Nigerian Foods for Diabetics – A personal story
As I mentioned in the about page, my grandma was very influential in my learning to cook, and as we both got older, I prepared a lot of her meals. As I grew older (older being still under 12), I learnt that she was diabetic. I don’t know that I completely understood what being diabetic meant in those early years, but I knew it meant that ‘mama’ ate differently from us. I learnt that she was to avoid sugar, and purely starchy foods. Really, a lot of things were forbidden for her. White rice, which is such a common staple in Nigerian homes was a no no. Eba/Garri was also forbidden. However, I know there are times she got tired of her regular diet and ate some of the ‘forbidden meals’ when she really really wanted some. I was often party to helping fulfill these cravings. 🙂 For example, my parents would come home to find that we had made chin chin during the day, which is just pure white flour and sugar and butter; all the things she should be avoiding! :O
I am no healthcare professional of course, and I advise consulting a doctor and a dietitian if diagnosed. Below, I discuss some of the meals which are considered good for diabetics which she ate. This list is by no means all encompassing.
Mama regularly had this for dinner. We usually bought the plantain flour amala which is healthier than the yam flour version. The year after high school where I was home, before I went to university, I made amala almost every day.
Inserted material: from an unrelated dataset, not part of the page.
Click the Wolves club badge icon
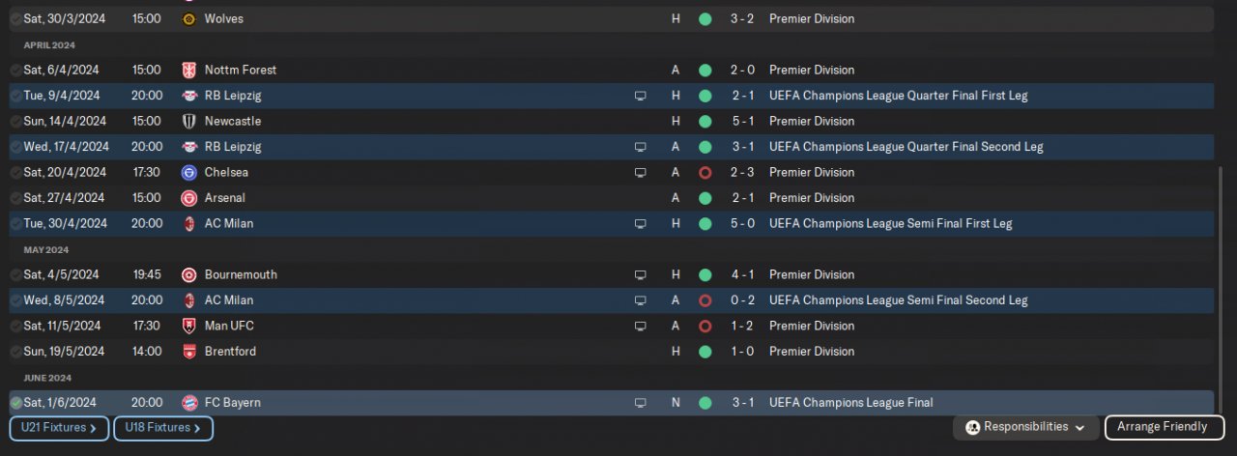The image size is (1237, 456). tap(188, 19)
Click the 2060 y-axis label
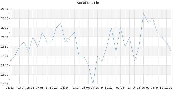 click(5, 9)
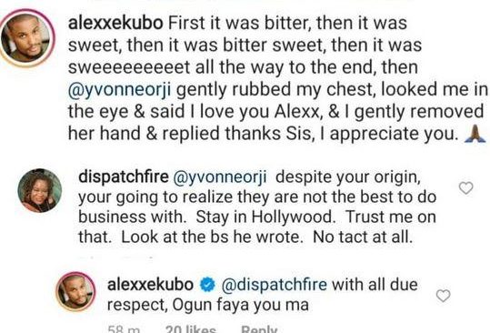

I became so professional at it. I remember the first time we made it together, several years earlier, one of those days where it was just the two of us at home. I made such a mish mash of it, it was super lumpy and not at all well made, but she ate it all the same. 🙂
Ewedu is common to the Yoruba people of Nigeria. It is known in English as Jute leaves. It is prepared by cooking the leaves with potash and then, traditionally, “bashing” it with a specially reserved broom.
The brown cowpea or black-eyed peas are familiar to Nigerians. The brown cowpea is particularly common in Nigeria and she usually had this for breakfast. It is simply ‘boiled’ with onions till soft and tender and served with stew.
Mama ate a lot of fish, partly for her health, and also because I believe she actually loved fish. One thing mama was famous for was her fish stew. The sauce would be so spicy that it literally hurt, but it was still so delicious that you wouldn’t be able to stop till you were done.
Fruits and vegetables should be a regular part of a diabetic’s diet. They are perfectly balanced with the right amount of fiber and natural sugars among other nutrients. She often ate garden eggs. Garden eggs are said to help lower blood sugar and have very few calories.
She occasionally had this for breakfast. Soak in water for a few minutes, and then cook on low to medium heat. Any brand works of course, Quaker is just the well-known brand.
This was strictly green leaf vegetable soup with dried fish. Definitely with no egusi, and little salt if any. This was usually eaten with amala.
This was the only kind of bread she ate, and even then, very little of it, with stew. Ensure that it has very little sugar (1g or less per slice), high fiber (at least 2g/slice) and low sodium (220mg/slice or less). Don’t be deceived if it says whole wheat bread, or healthy, or whole grain or words like that. Always look at the nutritional content. See this guide.
A diet for diabetics is really a healthy diet. The objective is to reduce purely starchy foods, and replace with more wholesome foods and a lot of fruits and vegetables. In the coming weeks, I will discuss the Hallelujah diet, which can completely change your health around.
I don’t think there is a cure for diabetes yet, but Mama managed her diabetes for 36 years, well into old age, in Nigeria, where excellent affordable healthcare is hard to find, and at a time when living a healthy lifestyle wasn’t commonplace. So, do not despair, you can still live well if you’ve been diagnosed. Work with a dietitian to put together a plan that works for you or your loved one.